This could be the newsiest post we’ve ever run — and wildest!
It portrays John Fitzgerald Kennedy, then still a United States Senator, calling his brother Teddy “Yellow Belly” — a coward.
It’s grounded in a letter we found in the batch of new material that Luther Gulick’s granddaughter Lisa gave the archives early this year. (The trove, to remind you, was rich indeed, and produced two quick posts:
https://blogs.baruch.cuny.edu/ipaprocessing/2022/04/from-fdr-christmas-1942/
https://blogs.baruch.cuny.edu/ipaprocessing/2022/03/donor-gulick/)
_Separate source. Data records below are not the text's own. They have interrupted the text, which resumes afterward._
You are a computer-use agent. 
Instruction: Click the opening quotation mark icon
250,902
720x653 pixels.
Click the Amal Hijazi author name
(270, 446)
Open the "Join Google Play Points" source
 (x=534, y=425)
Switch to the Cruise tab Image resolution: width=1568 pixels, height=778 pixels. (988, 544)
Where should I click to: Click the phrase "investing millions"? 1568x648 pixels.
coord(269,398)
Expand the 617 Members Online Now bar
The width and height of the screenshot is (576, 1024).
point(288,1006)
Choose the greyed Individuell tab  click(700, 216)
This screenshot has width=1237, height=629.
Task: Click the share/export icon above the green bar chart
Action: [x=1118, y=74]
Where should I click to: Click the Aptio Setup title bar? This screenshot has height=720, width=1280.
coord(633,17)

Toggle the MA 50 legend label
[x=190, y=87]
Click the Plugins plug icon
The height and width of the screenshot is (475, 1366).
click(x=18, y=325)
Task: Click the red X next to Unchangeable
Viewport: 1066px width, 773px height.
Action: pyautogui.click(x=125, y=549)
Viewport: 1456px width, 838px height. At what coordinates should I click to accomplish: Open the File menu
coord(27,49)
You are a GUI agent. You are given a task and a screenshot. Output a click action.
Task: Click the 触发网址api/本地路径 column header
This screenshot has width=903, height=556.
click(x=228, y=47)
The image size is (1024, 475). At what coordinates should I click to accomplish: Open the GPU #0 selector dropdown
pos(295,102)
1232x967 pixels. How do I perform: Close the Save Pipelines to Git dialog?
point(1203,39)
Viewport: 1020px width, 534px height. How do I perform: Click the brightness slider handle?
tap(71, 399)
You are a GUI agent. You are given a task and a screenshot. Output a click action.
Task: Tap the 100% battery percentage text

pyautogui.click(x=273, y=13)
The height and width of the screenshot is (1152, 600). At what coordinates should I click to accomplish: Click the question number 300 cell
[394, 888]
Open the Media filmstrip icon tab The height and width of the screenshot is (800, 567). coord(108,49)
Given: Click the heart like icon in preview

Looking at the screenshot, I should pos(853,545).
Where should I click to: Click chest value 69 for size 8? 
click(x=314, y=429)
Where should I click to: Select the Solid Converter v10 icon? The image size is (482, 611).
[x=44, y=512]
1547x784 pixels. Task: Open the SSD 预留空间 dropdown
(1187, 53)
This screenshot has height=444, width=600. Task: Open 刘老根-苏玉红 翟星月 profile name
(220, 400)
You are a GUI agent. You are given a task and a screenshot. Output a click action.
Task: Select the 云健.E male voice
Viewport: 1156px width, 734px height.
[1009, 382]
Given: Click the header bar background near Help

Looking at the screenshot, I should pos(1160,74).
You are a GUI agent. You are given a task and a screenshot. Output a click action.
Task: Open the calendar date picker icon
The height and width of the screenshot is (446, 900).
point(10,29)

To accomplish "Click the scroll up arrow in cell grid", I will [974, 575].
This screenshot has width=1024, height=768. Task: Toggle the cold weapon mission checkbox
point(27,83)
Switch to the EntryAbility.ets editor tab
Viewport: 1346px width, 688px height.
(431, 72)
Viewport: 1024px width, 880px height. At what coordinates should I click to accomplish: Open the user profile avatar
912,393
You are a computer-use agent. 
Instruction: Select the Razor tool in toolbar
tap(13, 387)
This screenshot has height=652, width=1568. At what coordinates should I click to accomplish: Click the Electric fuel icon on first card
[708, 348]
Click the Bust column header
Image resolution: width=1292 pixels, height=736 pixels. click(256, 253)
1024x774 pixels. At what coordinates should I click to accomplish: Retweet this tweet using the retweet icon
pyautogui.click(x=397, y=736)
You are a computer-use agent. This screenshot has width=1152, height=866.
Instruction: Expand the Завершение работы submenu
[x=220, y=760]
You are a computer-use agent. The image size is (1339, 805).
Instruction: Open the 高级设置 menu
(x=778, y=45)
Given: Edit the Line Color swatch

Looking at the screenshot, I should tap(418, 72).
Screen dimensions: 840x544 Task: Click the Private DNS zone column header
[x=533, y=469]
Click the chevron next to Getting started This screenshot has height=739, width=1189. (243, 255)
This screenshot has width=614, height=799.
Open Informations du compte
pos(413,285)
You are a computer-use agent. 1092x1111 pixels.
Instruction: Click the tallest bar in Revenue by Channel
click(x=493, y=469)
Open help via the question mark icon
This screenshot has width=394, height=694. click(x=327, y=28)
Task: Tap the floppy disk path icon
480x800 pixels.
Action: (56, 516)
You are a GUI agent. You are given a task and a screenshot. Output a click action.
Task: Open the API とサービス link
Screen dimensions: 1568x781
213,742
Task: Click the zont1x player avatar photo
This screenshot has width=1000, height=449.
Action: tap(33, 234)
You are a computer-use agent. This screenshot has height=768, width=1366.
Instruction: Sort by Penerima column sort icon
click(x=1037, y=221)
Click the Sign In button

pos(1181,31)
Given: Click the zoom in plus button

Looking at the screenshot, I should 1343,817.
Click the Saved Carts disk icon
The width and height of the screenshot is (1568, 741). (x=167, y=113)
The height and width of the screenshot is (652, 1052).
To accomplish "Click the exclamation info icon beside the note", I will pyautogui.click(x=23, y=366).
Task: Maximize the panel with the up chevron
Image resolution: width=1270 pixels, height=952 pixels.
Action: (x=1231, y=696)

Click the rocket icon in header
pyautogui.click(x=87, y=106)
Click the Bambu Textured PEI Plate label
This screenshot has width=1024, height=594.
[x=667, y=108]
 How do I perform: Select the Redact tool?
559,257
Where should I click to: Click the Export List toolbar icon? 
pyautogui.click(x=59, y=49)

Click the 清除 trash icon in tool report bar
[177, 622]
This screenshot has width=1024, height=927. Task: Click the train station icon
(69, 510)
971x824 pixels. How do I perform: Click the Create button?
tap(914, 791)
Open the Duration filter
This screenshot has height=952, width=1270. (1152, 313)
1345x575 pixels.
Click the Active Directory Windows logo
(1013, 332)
There was lots more. But as we sifted through the packed cartons, one letter in particular jumped out and we’ve been trying to piece together the story ever since. It was written to Luther and his (second) wife, Carol, on Oct. 7, 1979, a year before the presidential election that would pit Democratic incumbent Jimmy Carter against Ronald Reagan. The writer was a New Deal pal of Gulick’s — William A.F. Stephenson, a Chicagoan who had joined the Roosevelt Administration in agricultural and housing capacities, helped plan the D-Day invasion, served under General George S. Patton, ran (unsuccessfully) for Congress in Florida, and organized the Florida presidential campaigns for Adlai Stevenson in 1952 and 1956. (Not to be confused with the other William Stephenson, another WWII hero known as “Intrepid”, who may have been Ian Fleming’s model for James Bond.)
You can read about our William Stephenson here, from the guide to his papers at the University of Chicago Library:
When Stephenson sat down to write his friend Gulick in October 1979, he was clearly no great fan of President Carter’s. (“I have kept loyal and hopeful on Carter because I am terrorized by the alternatives.”) But Stephenson’s disdain for Teddy Kennedy, who was preparing to challenge Carter for the Democratic nomination, seemed boundless, following Teddy’s ignominious exit from Harvard after a cheating scandal and the ever-mysterious car accident that drowned a young Kennedy volunteer, Mary Jo Kopechne, after Teddy’s car went off a bridge on Chappaqiddick Island one midnight in July 1969 and Teddy failed to report it until 10 the next morning.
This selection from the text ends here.